**What you should do**
Your job is to return every line in the data holding the string "star".

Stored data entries
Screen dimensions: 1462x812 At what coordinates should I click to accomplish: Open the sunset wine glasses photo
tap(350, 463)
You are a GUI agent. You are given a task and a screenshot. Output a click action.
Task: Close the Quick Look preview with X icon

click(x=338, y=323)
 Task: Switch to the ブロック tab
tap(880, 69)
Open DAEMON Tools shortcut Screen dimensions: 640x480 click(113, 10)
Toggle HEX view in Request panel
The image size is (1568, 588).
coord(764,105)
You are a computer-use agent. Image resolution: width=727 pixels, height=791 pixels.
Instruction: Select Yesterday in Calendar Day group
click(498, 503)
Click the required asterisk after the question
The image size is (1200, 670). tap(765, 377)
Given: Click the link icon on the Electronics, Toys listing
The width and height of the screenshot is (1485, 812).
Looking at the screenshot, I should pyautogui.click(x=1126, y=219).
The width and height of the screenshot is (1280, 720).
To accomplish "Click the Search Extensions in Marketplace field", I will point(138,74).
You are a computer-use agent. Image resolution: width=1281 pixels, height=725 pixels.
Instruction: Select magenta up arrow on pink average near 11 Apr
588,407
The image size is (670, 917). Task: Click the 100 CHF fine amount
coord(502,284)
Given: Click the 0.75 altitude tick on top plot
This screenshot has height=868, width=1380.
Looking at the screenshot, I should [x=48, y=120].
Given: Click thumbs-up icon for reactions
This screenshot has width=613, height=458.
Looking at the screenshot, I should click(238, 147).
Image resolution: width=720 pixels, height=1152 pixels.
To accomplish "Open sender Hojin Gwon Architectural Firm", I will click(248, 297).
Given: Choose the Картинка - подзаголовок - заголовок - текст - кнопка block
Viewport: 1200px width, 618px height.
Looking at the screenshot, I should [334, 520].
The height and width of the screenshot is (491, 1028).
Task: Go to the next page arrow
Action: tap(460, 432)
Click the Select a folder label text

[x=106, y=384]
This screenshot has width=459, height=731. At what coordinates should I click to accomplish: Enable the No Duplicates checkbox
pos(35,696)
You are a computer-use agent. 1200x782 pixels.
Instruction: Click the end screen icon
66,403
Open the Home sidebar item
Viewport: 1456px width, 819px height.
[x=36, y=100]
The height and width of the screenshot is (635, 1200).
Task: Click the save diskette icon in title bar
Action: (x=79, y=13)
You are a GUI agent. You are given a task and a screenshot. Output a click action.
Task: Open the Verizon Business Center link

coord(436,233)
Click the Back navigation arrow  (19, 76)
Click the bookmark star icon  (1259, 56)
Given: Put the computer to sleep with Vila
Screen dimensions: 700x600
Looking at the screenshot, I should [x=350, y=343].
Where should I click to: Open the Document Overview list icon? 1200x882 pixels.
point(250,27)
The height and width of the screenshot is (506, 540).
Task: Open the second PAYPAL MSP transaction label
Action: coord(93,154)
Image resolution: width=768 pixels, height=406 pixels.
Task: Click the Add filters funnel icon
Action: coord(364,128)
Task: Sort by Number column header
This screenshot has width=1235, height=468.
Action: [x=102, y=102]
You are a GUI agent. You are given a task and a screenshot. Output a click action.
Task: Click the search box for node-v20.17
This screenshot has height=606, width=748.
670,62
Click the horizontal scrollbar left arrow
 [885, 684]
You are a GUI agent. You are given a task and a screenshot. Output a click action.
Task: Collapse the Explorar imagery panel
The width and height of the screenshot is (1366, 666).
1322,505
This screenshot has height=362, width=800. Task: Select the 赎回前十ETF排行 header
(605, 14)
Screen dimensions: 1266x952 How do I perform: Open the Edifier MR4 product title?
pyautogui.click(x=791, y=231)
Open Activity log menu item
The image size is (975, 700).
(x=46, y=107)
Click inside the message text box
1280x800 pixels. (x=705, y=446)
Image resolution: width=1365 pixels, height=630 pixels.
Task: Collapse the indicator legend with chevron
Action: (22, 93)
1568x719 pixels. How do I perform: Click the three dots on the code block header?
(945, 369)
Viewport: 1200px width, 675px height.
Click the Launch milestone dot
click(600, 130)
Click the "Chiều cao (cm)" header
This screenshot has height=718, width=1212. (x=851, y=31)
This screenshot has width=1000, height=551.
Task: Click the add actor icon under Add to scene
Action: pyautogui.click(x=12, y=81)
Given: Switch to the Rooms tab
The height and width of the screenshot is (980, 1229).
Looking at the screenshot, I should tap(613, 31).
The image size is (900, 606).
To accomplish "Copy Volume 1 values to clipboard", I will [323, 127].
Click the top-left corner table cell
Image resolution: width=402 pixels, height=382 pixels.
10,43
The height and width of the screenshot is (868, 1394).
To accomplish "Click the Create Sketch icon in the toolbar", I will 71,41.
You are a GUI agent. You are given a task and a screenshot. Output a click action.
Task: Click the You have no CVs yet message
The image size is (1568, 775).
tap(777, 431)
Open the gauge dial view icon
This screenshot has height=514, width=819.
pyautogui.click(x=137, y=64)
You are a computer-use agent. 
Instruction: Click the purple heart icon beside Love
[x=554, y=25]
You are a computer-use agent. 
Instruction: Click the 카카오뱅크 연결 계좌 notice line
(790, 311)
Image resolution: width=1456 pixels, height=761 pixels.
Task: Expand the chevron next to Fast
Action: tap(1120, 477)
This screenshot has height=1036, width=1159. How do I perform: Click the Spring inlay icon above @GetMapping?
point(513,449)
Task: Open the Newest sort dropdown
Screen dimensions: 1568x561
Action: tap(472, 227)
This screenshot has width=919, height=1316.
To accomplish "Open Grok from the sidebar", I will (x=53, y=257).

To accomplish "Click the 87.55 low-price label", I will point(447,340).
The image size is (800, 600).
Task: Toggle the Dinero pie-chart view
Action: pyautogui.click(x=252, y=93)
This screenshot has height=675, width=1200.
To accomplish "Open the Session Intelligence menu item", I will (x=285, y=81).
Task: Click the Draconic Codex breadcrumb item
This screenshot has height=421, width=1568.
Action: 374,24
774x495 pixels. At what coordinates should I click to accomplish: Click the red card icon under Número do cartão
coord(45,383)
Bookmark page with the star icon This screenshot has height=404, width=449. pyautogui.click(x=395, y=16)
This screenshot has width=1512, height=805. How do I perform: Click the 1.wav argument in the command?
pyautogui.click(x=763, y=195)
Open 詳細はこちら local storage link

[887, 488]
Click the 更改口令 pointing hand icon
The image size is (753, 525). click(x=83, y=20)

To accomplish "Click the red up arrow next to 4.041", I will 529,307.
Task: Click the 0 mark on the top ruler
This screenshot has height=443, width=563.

**Result of this task**
Click the bookmark star icon  (1259, 56)
Bookmark page with the star icon This screenshot has height=404, width=449. pyautogui.click(x=395, y=16)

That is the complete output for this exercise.